● TEXTO DADO
---*---

Cuatro anotaciones sobre Ucrania

19 abril, 2022

Con Rusia encaminada a reconstruir su antigua área soviética de influencia, no es necesario ser tremendistas para reconocer el peligro que la humanidad pueda acercarse en estos momentos a su tercera, y muy probablemente última, guerra mundial. Resulta evidente así que los regímenes autoritarios no son una amenaza sólo para los pueblos que los sufren sino para todos. Si un país renuncia a la fuerza equilibradora del conflicto democrático regulado por leyes y asigna a un solo individuo todo el poder, los desvaríos de uno se vuelven fuentes de despropósitos colectivo. La obscena guerra desencadenada por Putin contra Ucrania es ocasión para apuntar algunas observaciones. 

1. Aun cambiando nombre e ideología oficiales, Rusia sigue siendo un coágulo autoritario que, sabiendo ser (sobre todo: haber sido) un admirable unicum cultural, se resiste a integrarse al resto del mundo confrontando críticamente su historia con los valores democráticos y liberales que, desde el siglo XIX, han acompañado los mayores logros de bienestar en los países más avanzados del mundo. Rusia es un caso de nacionalismo patológico y compartir su historia con la historia de Occidente sería, a los ojos de sus autoridades de ayer y de hoy, una derrota civilizatoria. Y así, en nombre de su orgullo identitario, cuando menos desde el siglo XIX el país es una reserva de receloso conservadurismo que gravita sobre Europa usando su cultura y la religión ortodoxa (Moscú tercera Roma) como pantallas para justificar el amarre a un tiempo que ha sido superado en gran parte del mundo. Que la vida del país esté persistentemente salpicada de déspotas no expresa una mala suerte circunstancial, sino una inercia histórica que se reafirma en una tierra donde la democracia nunca ha arraigado y la autonomía social frente al Estado siempre ha sido una anomalía que alimenta desconfianza de la sociedad en sus propias capacidades y un agresivo, especular, recelo hacia todo aquello que se mueve en la sociedad sin ser objeto de control de la autoridad política. Haber estado al margen de los mayores avances sociales y políticos del mundo por tanto tiempo (antes en nombre de la Santa Madre Rusia y después del laboratorio comunista de la sociedad futura) ha instilado en el espíritu nacional una reacción compensatoria que trastoca el propio atraso en una jactancia nacionalista que hace de Occidente un bloque conspirativo que amenaza su íntima, inviolable, identidad. La paranoia justifica así cualquier déspota que se presente como encarnación de los valores de la Rusia profunda contra un mundo hostil que los desafía. No asombra entonces ni que Putin tenga más de 80% de aprobación en los momentos en que invade un país vecino poniendo el mundo al borde de un choque nuclear, ni que el patriarca ortodoxo Kirill convierta la invasión de Ucrania en una especie de guerra santa.

---*---

● MATERIAL PROPORCIONADO
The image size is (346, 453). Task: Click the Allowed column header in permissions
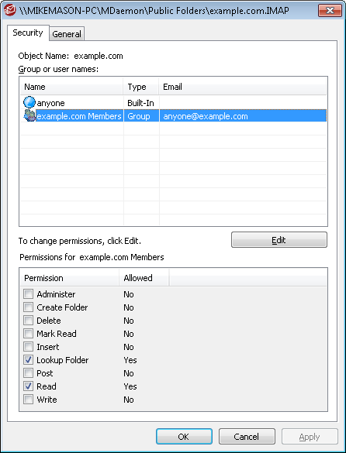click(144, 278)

---*---

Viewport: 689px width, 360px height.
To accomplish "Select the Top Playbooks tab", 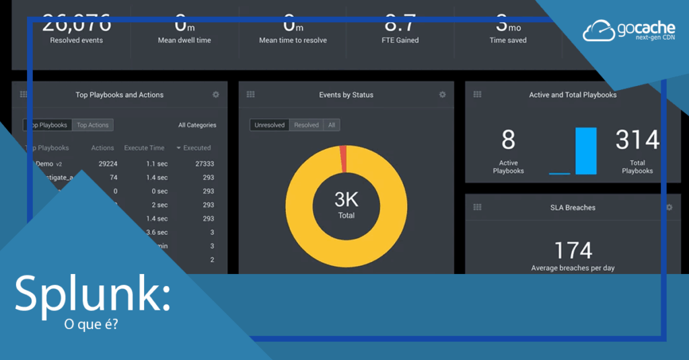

---*---

● TAREAS
1 - Resume en dos oraciones el texto sobre Rusia y Ucrania.
2 - Prosigue el texto sobre Rusia y Ucrania a partir de su última oración, con la siguiente anotación.

● RESPUESTAS
1 - Según el texto, la guerra desencadenada por Putin contra Ucrania muestra que los regímenes autoritarios, al asignar todo el poder a un solo individuo, son una amenaza para todos y pueden acercar a la humanidad a una tercera guerra mundial. Rusia aparece como un caso de nacionalismo patológico donde la democracia nunca ha arraigado y que ve a Occidente como un bloque conspirativo, lo que explica que Putin tenga más de 80% de aprobación y que el patriarca Kirill convierta la invasión en una especie de guerra santa.

2 -
2. Frente a ese expansionismo imperial libre de todo complejo de culpa se yergue la resistencia heroica (uso el adjetivo sin la menor intención retórica) del ejército y de las milicias voluntarias ucranianas contra la aplastante superioridad militar rusa. Recordemos los números. La población rusa es más de tres veces superior a la ucraniana y los gastos militares rusos son cinco veces mayores. A pesar de lo cual, después de casi dos meses de lucha, Ucrania ha hecho retroceder, con graves pérdidas, a los rusos en varios frentes y presentando una resistencia, organización y capacidad de sacrificio que recuerdan, por la desproporción de las fuerzas en campo, una historia que va de las Termópilas a la guerra de Vietnam.

La armada rusa esperaba ser acogida con vítores de parte de los ucranianos; o sea, el Kremlin terminó por creer en su propia propaganda y frente a la resistencia incluso de la población de lengua rusa reaccionó con una rencorosa crueldad bombardeando edificios civiles, asesinando, torturando y cometiendo actos de barbarie contra ciudadanos indefensos. Como en la ciudad de Bucha donde centenares de civiles han sido asesinados, violentados y cuyas pertenencias saqueadas como si se tratara de un legítimo botín de guerra. De un solo golpe Europa regresa a una bestialidad de siglos olvidados y que recuerda a las invasiones mongolas del siglo XIII. Y frente a la evidencia, el gobierno ruso intenta liberarse de la condena mundial aduciendo lo increíble: que los ucranianos asesinaron a sus propios conciudadanos para desprestigiar el glorioso ejército ruso que tantas pruebas de humanidad dio en Afganistán y en Siria.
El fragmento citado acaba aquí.